MITI said in a recent statement that it has “established a task force in July 2018 with the aim to monitor and assess the developments of the US-China trade conflict as well as formulate strategies to mitigate the impact of trade protectionism.”

The task force will also act as a focal point for stakeholders to present their views, comments, and feedback, it added.

“It is a real concern that in recent months, we have seen the spectre of protectionism on the rise,” MITI said, explaining the reason for creating the monitoring group.

It further stated that trade conflict is “never a beneficial move for any country simply because trade restrictions and retaliatory measures would hurt everyone, especially small countries.”

The protectionist measures started when the U.S. initiated investigations in 2017 under the auspices of its Trade Act of 1974 and Trade Expansion Act of 1962. The U.S.-China trade conflict began on January 22, 2018 when the U.S. imposed the global safeguard measures on solar panels and washing machines.

Tensions further escalated when the U.S. invoked Section 232, Trade Expansion Act of 1962 and imposed additional tariffs against aluminium and steel imports on national security grounds. These actions have resulted in numerous announcements and actions by China, in retaliation for the measures taken by the U.S.

The conflict has not only affected the U.S. and China but also sparked retaliatory measures by many other aggrieved countries, noted MITI. Among the retaliatory measures are safeguard investigations launched by European Union (EU) in March 2018 on 23 iron and steel products and followed by Turkey against numerous iron and steel products in May 2018.

“It did not stop there as Canada too is considering both quotas and tariffs to stop a spike in imports of foreign steel being diverted from the US. Looking at this upsetting trend, a vicious protectionist cycle will ensue and pose a threat to world trade,” said the ministry.

“Countries should halt the spread of protectionism and instead, be actively engaged in finding amicable solutions and resolving trade issues through multilateral dialogue such as the World Trade Organisation (WTO).
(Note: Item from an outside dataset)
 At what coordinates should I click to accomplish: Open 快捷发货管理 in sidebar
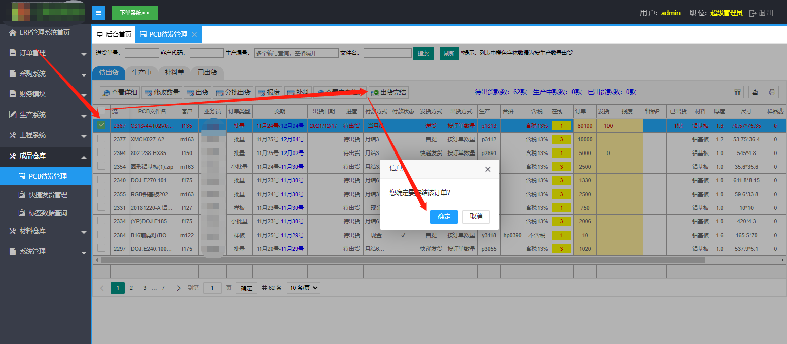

This is to ensure that trade policies can be effective in strengthening the multilateral trading system.”

MITI said the Malaysian government will continue to work with all countries to ensure that protectionism is not the preferred path in any country’s policy formulation. Malaysia will also highlight its concerns at the Association of Southeast Asian Nations and the Asia-Pacific Economic Cooperation fora.